Le condizioni precarie non implicano l’incapacità. Se c’è il notaio la mancata sottoscrizione non conta.
"Perché non ha firmato il testamento? Ormai era troppo stanco». Così il notaio rogante giustifica la mancata sottoscrizione delle ultime volontà da parte dell’anziano malato, ricoverato in una casa di cura. E, alla faccia del familiare penalizzato dal de cuius, il documento è valido perché non si configura l’incapacità naturale del testatore. È quanto emerge da una sentenza del 25 marzo 2011 depositata dalla seconda sezione civile della Cassazione.
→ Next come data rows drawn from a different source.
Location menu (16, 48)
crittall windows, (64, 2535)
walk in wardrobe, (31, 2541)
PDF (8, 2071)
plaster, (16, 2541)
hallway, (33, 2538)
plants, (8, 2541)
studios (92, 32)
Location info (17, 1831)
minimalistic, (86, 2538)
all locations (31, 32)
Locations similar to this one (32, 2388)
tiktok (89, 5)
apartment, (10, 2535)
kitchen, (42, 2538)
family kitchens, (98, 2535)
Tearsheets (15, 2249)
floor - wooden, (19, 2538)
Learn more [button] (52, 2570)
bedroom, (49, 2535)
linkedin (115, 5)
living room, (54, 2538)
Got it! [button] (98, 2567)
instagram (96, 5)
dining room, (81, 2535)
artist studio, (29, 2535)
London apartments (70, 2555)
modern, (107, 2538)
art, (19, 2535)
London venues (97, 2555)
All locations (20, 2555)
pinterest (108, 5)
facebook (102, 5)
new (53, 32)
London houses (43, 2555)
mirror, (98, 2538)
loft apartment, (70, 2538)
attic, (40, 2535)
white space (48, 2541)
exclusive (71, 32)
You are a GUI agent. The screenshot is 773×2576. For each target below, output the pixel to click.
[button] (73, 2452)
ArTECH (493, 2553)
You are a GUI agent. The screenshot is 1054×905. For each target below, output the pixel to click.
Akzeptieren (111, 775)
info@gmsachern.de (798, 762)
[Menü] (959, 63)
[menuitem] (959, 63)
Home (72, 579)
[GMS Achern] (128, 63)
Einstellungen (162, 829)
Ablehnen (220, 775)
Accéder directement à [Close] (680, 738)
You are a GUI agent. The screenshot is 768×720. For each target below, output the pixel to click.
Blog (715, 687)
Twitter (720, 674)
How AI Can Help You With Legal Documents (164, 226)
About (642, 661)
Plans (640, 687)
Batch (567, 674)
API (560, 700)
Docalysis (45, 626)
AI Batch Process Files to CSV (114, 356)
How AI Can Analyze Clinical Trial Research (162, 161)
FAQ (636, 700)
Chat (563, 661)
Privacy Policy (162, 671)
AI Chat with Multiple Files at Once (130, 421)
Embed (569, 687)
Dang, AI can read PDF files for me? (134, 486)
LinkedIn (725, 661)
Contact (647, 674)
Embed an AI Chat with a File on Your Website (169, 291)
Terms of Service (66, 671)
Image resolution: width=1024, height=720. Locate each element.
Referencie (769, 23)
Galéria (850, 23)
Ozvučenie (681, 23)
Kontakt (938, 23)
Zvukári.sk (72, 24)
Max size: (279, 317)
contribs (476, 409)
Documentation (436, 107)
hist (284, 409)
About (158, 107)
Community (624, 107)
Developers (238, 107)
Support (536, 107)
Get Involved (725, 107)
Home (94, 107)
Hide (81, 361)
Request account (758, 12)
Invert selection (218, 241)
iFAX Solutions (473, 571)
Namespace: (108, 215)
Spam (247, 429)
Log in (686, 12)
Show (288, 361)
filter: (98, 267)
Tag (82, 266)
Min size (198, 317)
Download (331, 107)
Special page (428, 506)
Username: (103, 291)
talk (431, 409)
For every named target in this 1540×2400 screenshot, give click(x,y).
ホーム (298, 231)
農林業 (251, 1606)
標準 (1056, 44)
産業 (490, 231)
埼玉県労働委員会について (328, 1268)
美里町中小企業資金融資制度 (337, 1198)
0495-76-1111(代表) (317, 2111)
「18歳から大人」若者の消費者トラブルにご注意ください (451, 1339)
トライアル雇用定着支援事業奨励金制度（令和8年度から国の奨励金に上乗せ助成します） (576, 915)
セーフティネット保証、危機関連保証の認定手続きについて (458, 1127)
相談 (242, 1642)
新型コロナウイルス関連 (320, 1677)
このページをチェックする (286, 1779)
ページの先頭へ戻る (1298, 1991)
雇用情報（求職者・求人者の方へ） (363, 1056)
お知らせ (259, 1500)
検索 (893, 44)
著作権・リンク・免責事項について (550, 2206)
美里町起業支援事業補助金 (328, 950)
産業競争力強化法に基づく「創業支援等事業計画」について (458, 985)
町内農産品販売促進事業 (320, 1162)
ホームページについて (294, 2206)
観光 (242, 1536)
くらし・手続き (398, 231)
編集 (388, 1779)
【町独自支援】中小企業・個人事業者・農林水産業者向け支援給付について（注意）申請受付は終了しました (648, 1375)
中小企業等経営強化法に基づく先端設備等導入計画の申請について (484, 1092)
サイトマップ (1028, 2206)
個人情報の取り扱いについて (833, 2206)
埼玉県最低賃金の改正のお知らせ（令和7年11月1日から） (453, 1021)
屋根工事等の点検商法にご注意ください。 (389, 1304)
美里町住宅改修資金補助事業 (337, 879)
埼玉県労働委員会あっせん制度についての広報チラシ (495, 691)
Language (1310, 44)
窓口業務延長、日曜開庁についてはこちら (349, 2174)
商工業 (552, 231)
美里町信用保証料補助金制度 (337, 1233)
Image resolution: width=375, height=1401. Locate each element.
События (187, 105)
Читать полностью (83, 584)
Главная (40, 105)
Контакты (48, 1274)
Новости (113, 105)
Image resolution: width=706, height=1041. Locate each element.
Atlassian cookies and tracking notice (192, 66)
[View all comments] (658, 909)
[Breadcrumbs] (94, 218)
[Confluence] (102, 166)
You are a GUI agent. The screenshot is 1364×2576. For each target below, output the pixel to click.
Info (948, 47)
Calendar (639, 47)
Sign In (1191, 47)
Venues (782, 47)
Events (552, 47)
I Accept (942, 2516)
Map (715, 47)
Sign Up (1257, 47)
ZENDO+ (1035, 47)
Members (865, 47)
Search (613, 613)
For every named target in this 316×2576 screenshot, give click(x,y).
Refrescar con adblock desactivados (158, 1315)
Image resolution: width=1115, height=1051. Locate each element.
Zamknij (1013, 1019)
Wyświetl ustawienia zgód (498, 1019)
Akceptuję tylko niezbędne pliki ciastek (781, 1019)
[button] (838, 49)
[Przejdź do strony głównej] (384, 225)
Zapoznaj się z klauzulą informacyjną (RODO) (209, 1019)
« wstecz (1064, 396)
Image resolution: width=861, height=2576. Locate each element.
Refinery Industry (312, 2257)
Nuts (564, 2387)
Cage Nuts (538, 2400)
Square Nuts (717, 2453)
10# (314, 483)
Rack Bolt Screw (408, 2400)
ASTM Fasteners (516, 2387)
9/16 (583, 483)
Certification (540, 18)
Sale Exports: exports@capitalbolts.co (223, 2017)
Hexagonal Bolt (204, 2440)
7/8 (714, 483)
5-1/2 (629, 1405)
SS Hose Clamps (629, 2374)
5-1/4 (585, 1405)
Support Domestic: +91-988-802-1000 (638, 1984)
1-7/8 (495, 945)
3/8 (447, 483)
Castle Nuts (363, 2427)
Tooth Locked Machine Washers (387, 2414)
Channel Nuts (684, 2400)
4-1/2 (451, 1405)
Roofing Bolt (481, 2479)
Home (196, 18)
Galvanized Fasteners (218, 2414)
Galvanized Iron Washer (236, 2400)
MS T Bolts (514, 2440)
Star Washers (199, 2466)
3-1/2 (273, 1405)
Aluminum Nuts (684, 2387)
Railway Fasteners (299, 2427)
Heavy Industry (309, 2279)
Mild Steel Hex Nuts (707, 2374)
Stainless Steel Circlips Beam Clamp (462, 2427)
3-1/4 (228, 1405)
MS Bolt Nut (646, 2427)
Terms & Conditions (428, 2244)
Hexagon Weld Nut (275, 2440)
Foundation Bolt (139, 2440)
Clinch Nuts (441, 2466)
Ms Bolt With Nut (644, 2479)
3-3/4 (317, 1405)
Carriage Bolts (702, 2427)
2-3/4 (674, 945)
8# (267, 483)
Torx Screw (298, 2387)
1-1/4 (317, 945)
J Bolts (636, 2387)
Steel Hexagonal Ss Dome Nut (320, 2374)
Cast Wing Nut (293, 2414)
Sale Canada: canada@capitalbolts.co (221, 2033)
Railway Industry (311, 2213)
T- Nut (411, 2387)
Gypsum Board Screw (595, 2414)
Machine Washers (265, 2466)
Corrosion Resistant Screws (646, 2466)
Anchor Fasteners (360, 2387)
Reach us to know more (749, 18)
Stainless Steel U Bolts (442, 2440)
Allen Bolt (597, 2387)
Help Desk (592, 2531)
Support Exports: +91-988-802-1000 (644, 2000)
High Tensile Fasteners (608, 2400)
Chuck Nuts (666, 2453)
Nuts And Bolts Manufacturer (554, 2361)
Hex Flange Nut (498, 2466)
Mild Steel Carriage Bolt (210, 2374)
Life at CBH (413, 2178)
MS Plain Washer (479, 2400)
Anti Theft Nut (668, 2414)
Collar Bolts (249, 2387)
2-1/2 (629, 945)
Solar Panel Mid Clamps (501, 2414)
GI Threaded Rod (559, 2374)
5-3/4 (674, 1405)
Testimonianza e consulenza
Da una parte la direttrice dell’ospizio testimonia che il de cuius fu ricoverato in un reparto destinato ad anziani non autosufficienti perché era solito dare in escandescenze, buttandosi a terra; dall’altra il consulente tecnico d’ufficio certifica che l’anziano era sì sofferente, ma non al punto di non essere più capace d’intendere. Alla fine risulta smentito il familiare del defunto secondo cui con la malattia il congiunto sarebbe deperito al punto di non poter più autodeterminarsi.
Conclusioni discutibili
Conta molto la parola del notaio, presente alla stesura del testamento: il professionista riferisce che l’anziano alla fine s’era detto «spossato e sfinito» al punto da non poterla neanche firmare la scheda con le ultime volontà. La mancanza della sottoscrizione, poi, non può essere interpretata come la volontà di invalidare l’atto né tanto meno come una manifestazione d’incapacità. Lo riconoscono anche i giudici con l’ermellino: le conclusioni cui sono giunti i colleghi del merito «possono essere certamente discusse», ma non private dell’intrinseca valenza che le contraddistingue; insomma: per quanto malato e stanco, al momento del testamento il vecchietto non era rimbambito.